━━━ SUPPLIED RECORDS

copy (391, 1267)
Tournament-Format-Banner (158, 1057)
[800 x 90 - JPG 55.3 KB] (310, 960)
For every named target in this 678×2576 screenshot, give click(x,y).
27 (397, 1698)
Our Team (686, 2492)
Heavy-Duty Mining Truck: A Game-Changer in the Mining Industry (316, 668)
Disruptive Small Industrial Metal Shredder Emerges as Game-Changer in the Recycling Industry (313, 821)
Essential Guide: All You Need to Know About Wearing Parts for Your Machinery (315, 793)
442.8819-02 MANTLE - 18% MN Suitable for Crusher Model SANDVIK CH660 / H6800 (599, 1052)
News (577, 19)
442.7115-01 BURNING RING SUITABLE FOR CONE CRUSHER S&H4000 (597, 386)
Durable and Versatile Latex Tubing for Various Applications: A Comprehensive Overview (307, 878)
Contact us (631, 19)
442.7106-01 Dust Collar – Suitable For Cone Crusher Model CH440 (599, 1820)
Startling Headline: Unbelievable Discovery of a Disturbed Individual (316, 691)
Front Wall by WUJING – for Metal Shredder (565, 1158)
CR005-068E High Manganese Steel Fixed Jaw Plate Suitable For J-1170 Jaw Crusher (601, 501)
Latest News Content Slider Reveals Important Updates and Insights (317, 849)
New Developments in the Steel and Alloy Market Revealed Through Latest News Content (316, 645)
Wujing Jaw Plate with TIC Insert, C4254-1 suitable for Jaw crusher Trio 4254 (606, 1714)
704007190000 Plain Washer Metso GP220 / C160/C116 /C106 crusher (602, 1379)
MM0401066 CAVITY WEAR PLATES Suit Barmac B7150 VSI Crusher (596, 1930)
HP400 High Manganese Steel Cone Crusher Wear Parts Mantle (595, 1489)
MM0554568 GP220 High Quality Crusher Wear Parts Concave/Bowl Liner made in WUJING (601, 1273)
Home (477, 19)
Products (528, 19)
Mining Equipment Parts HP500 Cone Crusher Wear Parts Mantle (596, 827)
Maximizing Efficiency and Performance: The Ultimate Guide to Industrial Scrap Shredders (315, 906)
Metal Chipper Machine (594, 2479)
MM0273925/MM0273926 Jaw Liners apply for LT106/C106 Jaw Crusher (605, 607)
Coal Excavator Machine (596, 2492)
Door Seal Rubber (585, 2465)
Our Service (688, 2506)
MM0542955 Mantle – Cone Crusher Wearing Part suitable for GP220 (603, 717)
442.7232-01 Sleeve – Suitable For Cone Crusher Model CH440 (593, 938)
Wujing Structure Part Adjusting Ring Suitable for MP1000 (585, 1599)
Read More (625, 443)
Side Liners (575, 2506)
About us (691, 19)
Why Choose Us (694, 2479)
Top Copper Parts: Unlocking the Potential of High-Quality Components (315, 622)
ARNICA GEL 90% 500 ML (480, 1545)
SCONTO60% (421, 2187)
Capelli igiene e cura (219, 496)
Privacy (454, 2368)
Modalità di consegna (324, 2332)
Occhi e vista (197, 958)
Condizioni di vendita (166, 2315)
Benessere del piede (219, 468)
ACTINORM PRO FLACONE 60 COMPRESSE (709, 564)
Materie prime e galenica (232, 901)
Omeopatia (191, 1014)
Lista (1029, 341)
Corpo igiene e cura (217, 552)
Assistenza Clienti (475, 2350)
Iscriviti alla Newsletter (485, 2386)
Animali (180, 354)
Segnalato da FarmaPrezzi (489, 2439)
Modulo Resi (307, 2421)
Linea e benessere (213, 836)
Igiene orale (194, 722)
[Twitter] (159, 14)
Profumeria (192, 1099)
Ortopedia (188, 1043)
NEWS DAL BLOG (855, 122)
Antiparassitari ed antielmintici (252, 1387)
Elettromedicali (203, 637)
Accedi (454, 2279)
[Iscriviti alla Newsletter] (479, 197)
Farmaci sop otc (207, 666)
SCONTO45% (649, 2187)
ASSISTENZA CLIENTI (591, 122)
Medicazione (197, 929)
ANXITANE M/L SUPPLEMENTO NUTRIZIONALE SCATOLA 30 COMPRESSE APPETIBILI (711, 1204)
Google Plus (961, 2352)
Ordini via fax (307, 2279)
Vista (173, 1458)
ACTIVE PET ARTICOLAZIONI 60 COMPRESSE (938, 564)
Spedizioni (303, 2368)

━━━━━━

WHAT YOU WILL DO
Could you type out every entry again exactly as it stands?

REPLY TO THE EXERCISE
copy (391, 1267)
Tournament-Format-Banner (158, 1057)
[800 x 90 - JPG 55.3 KB] (310, 960)
For every named target in this 678×2576 screenshot, give click(x,y).
27 (397, 1698)
Our Team (686, 2492)
Heavy-Duty Mining Truck: A Game-Changer in the Mining Industry (316, 668)
Disruptive Small Industrial Metal Shredder Emerges as Game-Changer in the Recycling Industry (313, 821)
Essential Guide: All You Need to Know About Wearing Parts for Your Machinery (315, 793)
442.8819-02 MANTLE - 18% MN Suitable for Crusher Model SANDVIK CH660 / H6800 (599, 1052)
News (577, 19)
442.7115-01 BURNING RING SUITABLE FOR CONE CRUSHER S&H4000 (597, 386)
Durable and Versatile Latex Tubing for Various Applications: A Comprehensive Overview (307, 878)
Contact us (631, 19)
442.7106-01 Dust Collar – Suitable For Cone Crusher Model CH440 (599, 1820)
Startling Headline: Unbelievable Discovery of a Disturbed Individual (316, 691)
Front Wall by WUJING – for Metal Shredder (565, 1158)
CR005-068E High Manganese Steel Fixed Jaw Plate Suitable For J-1170 Jaw Crusher (601, 501)
Latest News Content Slider Reveals Important Updates and Insights (317, 849)
New Developments in the Steel and Alloy Market Revealed Through Latest News Content (316, 645)
Wujing Jaw Plate with TIC Insert, C4254-1 suitable for Jaw crusher Trio 4254 (606, 1714)
704007190000 Plain Washer Metso GP220 / C160/C116 /C106 crusher (602, 1379)
MM0401066 CAVITY WEAR PLATES Suit Barmac B7150 VSI Crusher (596, 1930)
HP400 High Manganese Steel Cone Crusher Wear Parts Mantle (595, 1489)
MM0554568 GP220 High Quality Crusher Wear Parts Concave/Bowl Liner made in WUJING (601, 1273)
Home (477, 19)
Products (528, 19)
Mining Equipment Parts HP500 Cone Crusher Wear Parts Mantle (596, 827)
Maximizing Efficiency and Performance: The Ultimate Guide to Industrial Scrap Shredders (315, 906)
Metal Chipper Machine (594, 2479)
MM0273925/MM0273926 Jaw Liners apply for LT106/C106 Jaw Crusher (605, 607)
Coal Excavator Machine (596, 2492)
Door Seal Rubber (585, 2465)
Our Service (688, 2506)
MM0542955 Mantle – Cone Crusher Wearing Part suitable for GP220 (603, 717)
442.7232-01 Sleeve – Suitable For Cone Crusher Model CH440 (593, 938)
Wujing Structure Part Adjusting Ring Suitable for MP1000 (585, 1599)
Read More (625, 443)
Side Liners (575, 2506)
About us (691, 19)
Why Choose Us (694, 2479)
Top Copper Parts: Unlocking the Potential of High-Quality Components (315, 622)
ARNICA GEL 90% 500 ML (480, 1545)
SCONTO60% (421, 2187)
Capelli igiene e cura (219, 496)
Privacy (454, 2368)
Modalità di consegna (324, 2332)
Occhi e vista (197, 958)
Condizioni di vendita (166, 2315)
Benessere del piede (219, 468)
ACTINORM PRO FLACONE 60 COMPRESSE (709, 564)
Materie prime e galenica (232, 901)
Omeopatia (191, 1014)
Lista (1029, 341)
Corpo igiene e cura (217, 552)
Assistenza Clienti (475, 2350)
Iscriviti alla Newsletter (485, 2386)
Animali (180, 354)
Segnalato da FarmaPrezzi (489, 2439)
Modulo Resi (307, 2421)
Linea e benessere (213, 836)
Igiene orale (194, 722)
[Twitter] (159, 14)
Profumeria (192, 1099)
Ortopedia (188, 1043)
NEWS DAL BLOG (855, 122)
Antiparassitari ed antielmintici (252, 1387)
Elettromedicali (203, 637)
Accedi (454, 2279)
[Iscriviti alla Newsletter] (479, 197)
Farmaci sop otc (207, 666)
SCONTO45% (649, 2187)
ASSISTENZA CLIENTI (591, 122)
Medicazione (197, 929)
ANXITANE M/L SUPPLEMENTO NUTRIZIONALE SCATOLA 30 COMPRESSE APPETIBILI (711, 1204)
Google Plus (961, 2352)
Ordini via fax (307, 2279)
Vista (173, 1458)
ACTIVE PET ARTICOLAZIONI 60 COMPRESSE (938, 564)
Spedizioni (303, 2368)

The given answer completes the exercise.